## Problem
Copy the material from the line that has "Image resolution: width=580" through the line that has "Follow Download Preview", swapping "forward" for "back" and leaving everything else as it is.

## Supplied records
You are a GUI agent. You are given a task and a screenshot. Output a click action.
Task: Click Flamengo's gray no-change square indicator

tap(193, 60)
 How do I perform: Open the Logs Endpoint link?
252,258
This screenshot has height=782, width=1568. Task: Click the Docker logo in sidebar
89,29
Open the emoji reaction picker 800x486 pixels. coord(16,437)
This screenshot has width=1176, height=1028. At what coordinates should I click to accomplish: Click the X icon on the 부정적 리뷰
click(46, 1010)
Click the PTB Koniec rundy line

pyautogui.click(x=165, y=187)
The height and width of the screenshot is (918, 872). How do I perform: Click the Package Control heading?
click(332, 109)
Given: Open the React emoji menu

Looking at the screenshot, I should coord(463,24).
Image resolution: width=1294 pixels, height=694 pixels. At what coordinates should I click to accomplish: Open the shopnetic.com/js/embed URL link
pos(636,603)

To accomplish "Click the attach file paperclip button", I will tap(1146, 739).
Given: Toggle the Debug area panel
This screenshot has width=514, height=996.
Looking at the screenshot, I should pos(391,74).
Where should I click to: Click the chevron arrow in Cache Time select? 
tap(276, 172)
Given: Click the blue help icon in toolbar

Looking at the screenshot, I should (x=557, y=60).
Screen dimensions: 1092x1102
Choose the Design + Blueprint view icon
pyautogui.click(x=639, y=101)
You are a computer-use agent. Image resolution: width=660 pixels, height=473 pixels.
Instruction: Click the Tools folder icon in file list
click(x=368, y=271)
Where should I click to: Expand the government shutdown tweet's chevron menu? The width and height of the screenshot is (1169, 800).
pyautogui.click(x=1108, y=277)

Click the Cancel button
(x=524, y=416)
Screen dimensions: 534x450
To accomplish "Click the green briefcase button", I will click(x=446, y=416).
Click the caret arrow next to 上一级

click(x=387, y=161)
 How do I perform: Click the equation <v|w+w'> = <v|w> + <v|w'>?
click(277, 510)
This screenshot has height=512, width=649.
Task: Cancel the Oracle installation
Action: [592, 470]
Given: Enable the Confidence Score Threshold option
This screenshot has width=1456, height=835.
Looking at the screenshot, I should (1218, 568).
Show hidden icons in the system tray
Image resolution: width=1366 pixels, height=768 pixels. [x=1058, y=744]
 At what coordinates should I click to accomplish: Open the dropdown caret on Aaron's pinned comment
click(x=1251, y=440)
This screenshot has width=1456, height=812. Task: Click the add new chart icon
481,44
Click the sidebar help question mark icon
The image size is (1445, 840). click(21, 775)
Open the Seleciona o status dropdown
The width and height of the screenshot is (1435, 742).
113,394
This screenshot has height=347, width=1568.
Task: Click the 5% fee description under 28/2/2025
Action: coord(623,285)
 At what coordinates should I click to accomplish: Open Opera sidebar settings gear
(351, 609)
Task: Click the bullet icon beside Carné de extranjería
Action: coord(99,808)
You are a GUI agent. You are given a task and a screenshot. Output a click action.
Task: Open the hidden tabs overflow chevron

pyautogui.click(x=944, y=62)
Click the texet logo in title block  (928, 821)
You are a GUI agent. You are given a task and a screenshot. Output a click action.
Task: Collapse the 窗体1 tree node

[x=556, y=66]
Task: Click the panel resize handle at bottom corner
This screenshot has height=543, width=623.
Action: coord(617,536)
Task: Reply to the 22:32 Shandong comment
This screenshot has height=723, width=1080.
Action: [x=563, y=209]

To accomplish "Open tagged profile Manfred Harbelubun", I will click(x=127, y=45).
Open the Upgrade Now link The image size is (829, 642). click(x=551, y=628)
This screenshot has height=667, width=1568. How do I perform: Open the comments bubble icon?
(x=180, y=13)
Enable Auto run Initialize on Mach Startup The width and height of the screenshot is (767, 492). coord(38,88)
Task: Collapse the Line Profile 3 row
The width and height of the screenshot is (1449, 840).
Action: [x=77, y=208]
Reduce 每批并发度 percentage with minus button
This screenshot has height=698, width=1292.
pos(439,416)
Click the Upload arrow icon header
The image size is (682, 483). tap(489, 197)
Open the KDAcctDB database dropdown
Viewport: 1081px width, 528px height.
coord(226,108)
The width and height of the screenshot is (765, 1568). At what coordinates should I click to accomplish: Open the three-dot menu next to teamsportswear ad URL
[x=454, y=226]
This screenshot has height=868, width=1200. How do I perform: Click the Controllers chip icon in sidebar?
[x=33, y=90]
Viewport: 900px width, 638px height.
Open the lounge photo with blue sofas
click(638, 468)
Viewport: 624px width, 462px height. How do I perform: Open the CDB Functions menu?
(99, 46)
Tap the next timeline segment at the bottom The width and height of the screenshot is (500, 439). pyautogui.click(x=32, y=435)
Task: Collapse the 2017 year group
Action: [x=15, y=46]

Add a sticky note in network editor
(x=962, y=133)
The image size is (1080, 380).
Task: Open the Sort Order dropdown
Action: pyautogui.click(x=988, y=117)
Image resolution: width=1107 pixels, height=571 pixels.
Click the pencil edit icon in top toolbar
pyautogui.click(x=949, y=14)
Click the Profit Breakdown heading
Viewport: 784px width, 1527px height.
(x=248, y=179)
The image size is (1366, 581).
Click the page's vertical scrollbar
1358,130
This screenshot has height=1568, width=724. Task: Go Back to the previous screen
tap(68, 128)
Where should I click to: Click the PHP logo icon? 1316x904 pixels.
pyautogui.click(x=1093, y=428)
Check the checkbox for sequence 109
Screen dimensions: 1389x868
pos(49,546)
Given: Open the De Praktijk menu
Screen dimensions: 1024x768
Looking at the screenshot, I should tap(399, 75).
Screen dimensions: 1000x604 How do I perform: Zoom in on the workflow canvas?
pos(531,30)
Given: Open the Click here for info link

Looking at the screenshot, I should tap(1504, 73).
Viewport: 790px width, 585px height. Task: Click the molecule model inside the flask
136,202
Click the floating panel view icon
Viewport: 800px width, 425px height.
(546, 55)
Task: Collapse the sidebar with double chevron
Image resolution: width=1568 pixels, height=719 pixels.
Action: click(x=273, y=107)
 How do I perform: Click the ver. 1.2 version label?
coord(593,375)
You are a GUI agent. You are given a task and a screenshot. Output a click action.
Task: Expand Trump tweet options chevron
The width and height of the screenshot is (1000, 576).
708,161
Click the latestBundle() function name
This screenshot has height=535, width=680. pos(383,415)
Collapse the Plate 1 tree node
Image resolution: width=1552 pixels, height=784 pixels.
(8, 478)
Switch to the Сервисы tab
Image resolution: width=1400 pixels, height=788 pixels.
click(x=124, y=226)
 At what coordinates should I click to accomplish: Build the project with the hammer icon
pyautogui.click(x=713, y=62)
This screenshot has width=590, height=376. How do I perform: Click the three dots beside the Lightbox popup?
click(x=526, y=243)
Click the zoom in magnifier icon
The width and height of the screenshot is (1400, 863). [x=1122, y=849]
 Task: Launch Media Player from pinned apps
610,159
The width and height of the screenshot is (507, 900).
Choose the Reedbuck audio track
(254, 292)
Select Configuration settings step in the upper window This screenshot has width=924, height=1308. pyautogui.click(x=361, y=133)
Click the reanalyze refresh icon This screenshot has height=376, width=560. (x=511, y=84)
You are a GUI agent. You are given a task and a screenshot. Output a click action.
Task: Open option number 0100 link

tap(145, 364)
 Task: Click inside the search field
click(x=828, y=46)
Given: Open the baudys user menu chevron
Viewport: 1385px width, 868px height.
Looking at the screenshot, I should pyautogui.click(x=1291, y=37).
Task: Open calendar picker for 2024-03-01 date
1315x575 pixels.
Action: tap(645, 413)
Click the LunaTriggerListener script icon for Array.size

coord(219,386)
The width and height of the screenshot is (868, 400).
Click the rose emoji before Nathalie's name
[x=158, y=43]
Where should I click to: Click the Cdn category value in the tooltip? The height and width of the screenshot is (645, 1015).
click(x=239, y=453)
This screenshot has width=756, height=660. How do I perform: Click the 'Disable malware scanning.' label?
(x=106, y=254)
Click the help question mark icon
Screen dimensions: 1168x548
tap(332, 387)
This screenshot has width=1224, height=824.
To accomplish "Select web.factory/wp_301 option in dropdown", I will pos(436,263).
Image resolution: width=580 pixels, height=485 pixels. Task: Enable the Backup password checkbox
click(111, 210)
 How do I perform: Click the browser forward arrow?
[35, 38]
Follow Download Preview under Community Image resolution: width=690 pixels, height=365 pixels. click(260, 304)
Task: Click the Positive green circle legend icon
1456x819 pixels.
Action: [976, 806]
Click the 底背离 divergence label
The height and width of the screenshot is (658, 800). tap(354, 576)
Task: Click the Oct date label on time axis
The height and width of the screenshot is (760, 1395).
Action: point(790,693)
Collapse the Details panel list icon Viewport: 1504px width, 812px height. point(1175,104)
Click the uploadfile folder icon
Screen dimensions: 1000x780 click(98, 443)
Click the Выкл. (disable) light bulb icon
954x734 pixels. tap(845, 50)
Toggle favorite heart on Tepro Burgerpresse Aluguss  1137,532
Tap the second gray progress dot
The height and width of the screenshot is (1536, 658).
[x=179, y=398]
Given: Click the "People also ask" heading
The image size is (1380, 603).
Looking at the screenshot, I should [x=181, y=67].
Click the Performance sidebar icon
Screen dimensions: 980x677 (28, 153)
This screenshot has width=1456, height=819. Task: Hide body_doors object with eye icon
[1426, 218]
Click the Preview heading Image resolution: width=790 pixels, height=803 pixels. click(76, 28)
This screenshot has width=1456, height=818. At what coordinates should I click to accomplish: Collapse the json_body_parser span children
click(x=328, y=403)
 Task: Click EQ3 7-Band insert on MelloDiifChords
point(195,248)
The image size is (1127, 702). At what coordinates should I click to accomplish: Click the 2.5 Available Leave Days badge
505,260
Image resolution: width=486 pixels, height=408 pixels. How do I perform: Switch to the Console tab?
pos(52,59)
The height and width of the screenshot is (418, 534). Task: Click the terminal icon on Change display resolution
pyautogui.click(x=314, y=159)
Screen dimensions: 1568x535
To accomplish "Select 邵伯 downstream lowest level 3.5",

## Written response
Image resolution: width=580 pixels, height=485 pixels. Task: Enable the Backup password checkbox
click(111, 210)
 How do I perform: Click the browser back arrow?
[35, 38]
Follow Download Preview under Community Image resolution: width=690 pixels, height=365 pixels. click(260, 304)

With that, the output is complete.